Context
In a film that had four directors, at least twelve scriptwriters,
and a rotation of cameramen, the one unifying vision for the production of Gone
With the Wind belonged to its producer, David O. Selznick. Born
on May 10, 1902, to
pioneering movie mogul Lewis Selznick, David lived his early years
in financial comfort. Lewis gave his sons lavish personal allowances,
advising them to spend it all and stay broke. Selznick’s family
wealth vanished abruptly, taken not by the ravages of war but by
his father’s poor business decisions and his gambling addiction.
By 1923 Lewis Selznick declared bankruptcy, spending
his last years financially supported by his sons.
Selznick moved to Hollywood in 1926 and
quickly got a job in MGM’s story department, where he began working
his way up the ranks. Just two years later he moved to Paramount
Pictures, where he was hired as an executive before continuing on
to become vice president in charge of production at RKO. He then
returned to MGM to help produce several films, most notably David
Copperfield, A Tale of Two Cities, and Anna Karenina.
When the original head of production at MGM returned, Selznick lost
the creative freedom he craved and left to form his own production
company in 1935. The following year, Selznick
bought the film rights to Margaret Mitchell’s wildly popular novel Gone
With the Wind.
Films about the old South were popular during the first
half of the twentieth century. One of the first of these films was
Edwin S. Porter’s Uncle Tom’s Cabin, and twelve
years later the epic The Birth of a Nation electrified
the country, redefining cinema as an art form. By the late 1930s,
however, the genre had gone into a steep decline, and when Irving
G. Thalberg, the head of production at MGM, heard the synopsis of Gone
With the Wind he was unimpressed. “Forget it,” he was famously
quoted as saying after he rejected the story. “No Civil War picture
ever made a nickel.”
Selznick had his own reservations about the story, including
the cost of screen rights and production and the difficulties of
choosing a cast that wouldn’t alienate the many fans of the novel.
Problems continued during the shooting of the film, ranging from
wars between starlets over the lead role of Scarlett to Selznick’s
constant rewriting of the script. The production surpassed its budget
before any of the action sequences were filmed, the hours were so
long that some of the cast and crew took drugs to keep going, and
the once supportive press abandoned the project entirely. Selznick,
however, remained unbeaten through these trials, firm in his vision
of a sweeping romantic drama and determined to prove that the film
the press was now calling “Selznick’s Folly” would be a success.
In the end, Selznick’s vision didn’t fail him. After its
December 1939 premiere, Gone With
the Wind proved to be a huge critical and box office success.
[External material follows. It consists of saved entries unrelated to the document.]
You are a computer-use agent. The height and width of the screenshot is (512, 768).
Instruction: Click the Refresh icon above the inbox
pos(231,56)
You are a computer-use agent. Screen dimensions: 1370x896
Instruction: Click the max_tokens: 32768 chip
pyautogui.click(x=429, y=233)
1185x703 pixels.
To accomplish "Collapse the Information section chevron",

It was labeled a masterpiece by the very critics who had once called
it a folly, and it went on to be one of the top grossing films of
all time. It was nominated for thirteen Academy Awards and won eight
of them, including Best Picture, Best Screenplay, Best Actress (Leigh),
Best Director (Fleming), and Best Color Cinematography. In addition,
the Academy bestowed upon the film a special achievement award and
an honorary plaque. Hattie McDaniel also walked into film history
with her win as Best Supporting Actress, the first Oscar ever won
by an African American. In England, Gone With the Wind ran
in theaters for the duration of World War II, with Scarlett serving
as a symbol of resistance and liberation. For these same reasons,
the Nazis banned the film.
Such success, however, could not last. Despite the film’s
achievements, Gone With the Wind’s enormous scope
and budget precluded the chance of it strongly influencing other
films. Even if the film had spawned an imitator, there would have
been no market for it. By the end of World War II, protests over
Hollywood’s racial stereotyping had permanently tainted Southern
films, sending their popularity into steep decline. Selznick had
another success in 1940 with the film Rebecca,
but after that he was unable to repeat the success of his two most
famous films and began losing money. The creative control of producers
fell as directors rose in influence, and shifting balances of power
marked the end of the glory days of the studio system. Like the
story of the South in the Civil War, Gone With the Wind proved
to be the end of an era.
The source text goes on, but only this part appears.